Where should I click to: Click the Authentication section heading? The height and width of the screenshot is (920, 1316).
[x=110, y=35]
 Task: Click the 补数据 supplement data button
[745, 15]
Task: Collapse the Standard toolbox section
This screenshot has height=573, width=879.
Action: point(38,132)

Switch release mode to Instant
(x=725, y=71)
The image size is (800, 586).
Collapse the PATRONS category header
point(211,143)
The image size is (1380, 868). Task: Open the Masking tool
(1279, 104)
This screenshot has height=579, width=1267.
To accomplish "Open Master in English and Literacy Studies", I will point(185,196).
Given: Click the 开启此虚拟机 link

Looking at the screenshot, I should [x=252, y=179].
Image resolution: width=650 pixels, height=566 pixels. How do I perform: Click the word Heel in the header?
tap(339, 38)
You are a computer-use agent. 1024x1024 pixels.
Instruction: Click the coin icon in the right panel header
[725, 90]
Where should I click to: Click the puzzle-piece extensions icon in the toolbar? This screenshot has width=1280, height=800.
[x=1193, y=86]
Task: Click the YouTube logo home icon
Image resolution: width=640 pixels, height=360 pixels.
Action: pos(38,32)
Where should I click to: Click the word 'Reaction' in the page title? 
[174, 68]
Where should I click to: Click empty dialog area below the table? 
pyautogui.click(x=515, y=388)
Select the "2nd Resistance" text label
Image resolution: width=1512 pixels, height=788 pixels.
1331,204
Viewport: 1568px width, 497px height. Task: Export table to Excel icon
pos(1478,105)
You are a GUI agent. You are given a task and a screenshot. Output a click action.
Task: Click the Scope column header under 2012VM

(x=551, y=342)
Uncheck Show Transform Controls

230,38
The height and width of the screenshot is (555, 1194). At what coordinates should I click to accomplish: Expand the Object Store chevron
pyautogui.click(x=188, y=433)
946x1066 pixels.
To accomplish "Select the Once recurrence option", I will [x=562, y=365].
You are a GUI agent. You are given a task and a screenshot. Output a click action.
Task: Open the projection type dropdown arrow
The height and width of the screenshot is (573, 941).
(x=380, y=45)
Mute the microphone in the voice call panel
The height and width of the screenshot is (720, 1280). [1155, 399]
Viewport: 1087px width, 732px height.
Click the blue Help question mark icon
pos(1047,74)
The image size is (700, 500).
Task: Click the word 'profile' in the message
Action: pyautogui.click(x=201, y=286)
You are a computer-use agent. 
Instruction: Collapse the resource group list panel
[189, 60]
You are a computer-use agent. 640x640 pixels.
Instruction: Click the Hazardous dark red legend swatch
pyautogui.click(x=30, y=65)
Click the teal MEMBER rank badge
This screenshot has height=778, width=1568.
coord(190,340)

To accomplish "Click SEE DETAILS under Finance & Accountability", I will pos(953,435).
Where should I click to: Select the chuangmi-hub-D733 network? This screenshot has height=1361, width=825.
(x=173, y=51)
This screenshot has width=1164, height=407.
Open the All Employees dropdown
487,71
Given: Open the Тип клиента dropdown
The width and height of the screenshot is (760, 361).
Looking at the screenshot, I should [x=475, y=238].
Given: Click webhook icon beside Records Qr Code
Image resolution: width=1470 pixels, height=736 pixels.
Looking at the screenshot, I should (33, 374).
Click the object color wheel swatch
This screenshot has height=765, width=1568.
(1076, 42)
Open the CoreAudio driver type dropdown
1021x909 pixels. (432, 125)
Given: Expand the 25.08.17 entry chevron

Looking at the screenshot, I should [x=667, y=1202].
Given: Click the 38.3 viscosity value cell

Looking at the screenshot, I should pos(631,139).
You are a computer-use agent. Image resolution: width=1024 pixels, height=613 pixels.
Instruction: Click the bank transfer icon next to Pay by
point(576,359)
● ● ●
Task description. What is needed is an exact repetition of all the entries above.

Solution for this exercise.
Where should I click to: Click the Authentication section heading? The height and width of the screenshot is (920, 1316).
[x=110, y=35]
 Task: Click the 补数据 supplement data button
[745, 15]
Task: Collapse the Standard toolbox section
This screenshot has height=573, width=879.
Action: point(38,132)

Switch release mode to Instant
(x=725, y=71)
The image size is (800, 586).
Collapse the PATRONS category header
point(211,143)
The image size is (1380, 868). Task: Open the Masking tool
(1279, 104)
This screenshot has height=579, width=1267.
To accomplish "Open Master in English and Literacy Studies", I will point(185,196).
Given: Click the 开启此虚拟机 link

Looking at the screenshot, I should [x=252, y=179].
Image resolution: width=650 pixels, height=566 pixels. How do I perform: Click the word Heel in the header?
tap(339, 38)
You are a computer-use agent. 1024x1024 pixels.
Instruction: Click the coin icon in the right panel header
[725, 90]
Where should I click to: Click the puzzle-piece extensions icon in the toolbar? This screenshot has width=1280, height=800.
[x=1193, y=86]
Task: Click the YouTube logo home icon
Image resolution: width=640 pixels, height=360 pixels.
Action: pos(38,32)
Where should I click to: Click the word 'Reaction' in the page title? 
[174, 68]
Where should I click to: Click empty dialog area below the table? 
pyautogui.click(x=515, y=388)
Select the "2nd Resistance" text label
Image resolution: width=1512 pixels, height=788 pixels.
1331,204
Viewport: 1568px width, 497px height. Task: Export table to Excel icon
pos(1478,105)
You are a GUI agent. You are given a task and a screenshot. Output a click action.
Task: Click the Scope column header under 2012VM

(x=551, y=342)
Uncheck Show Transform Controls

230,38
The height and width of the screenshot is (555, 1194). At what coordinates should I click to accomplish: Expand the Object Store chevron
pyautogui.click(x=188, y=433)
946x1066 pixels.
To accomplish "Select the Once recurrence option", I will [x=562, y=365].
You are a GUI agent. You are given a task and a screenshot. Output a click action.
Task: Open the projection type dropdown arrow
The height and width of the screenshot is (573, 941).
(x=380, y=45)
Mute the microphone in the voice call panel
The height and width of the screenshot is (720, 1280). [1155, 399]
Viewport: 1087px width, 732px height.
Click the blue Help question mark icon
pos(1047,74)
The image size is (700, 500).
Task: Click the word 'profile' in the message
Action: pyautogui.click(x=201, y=286)
You are a computer-use agent. 
Instruction: Collapse the resource group list panel
[189, 60]
You are a computer-use agent. 640x640 pixels.
Instruction: Click the Hazardous dark red legend swatch
pyautogui.click(x=30, y=65)
Click the teal MEMBER rank badge
This screenshot has height=778, width=1568.
coord(190,340)

To accomplish "Click SEE DETAILS under Finance & Accountability", I will pos(953,435).
Where should I click to: Select the chuangmi-hub-D733 network? This screenshot has height=1361, width=825.
(x=173, y=51)
This screenshot has width=1164, height=407.
Open the All Employees dropdown
487,71
Given: Open the Тип клиента dropdown
The width and height of the screenshot is (760, 361).
Looking at the screenshot, I should [x=475, y=238].
Given: Click webhook icon beside Records Qr Code
Image resolution: width=1470 pixels, height=736 pixels.
Looking at the screenshot, I should (33, 374).
Click the object color wheel swatch
This screenshot has height=765, width=1568.
(1076, 42)
Open the CoreAudio driver type dropdown
1021x909 pixels. (432, 125)
Given: Expand the 25.08.17 entry chevron

Looking at the screenshot, I should [x=667, y=1202].
Given: Click the 38.3 viscosity value cell

Looking at the screenshot, I should pos(631,139).
You are a computer-use agent. Image resolution: width=1024 pixels, height=613 pixels.
Instruction: Click the bank transfer icon next to Pay by
point(576,359)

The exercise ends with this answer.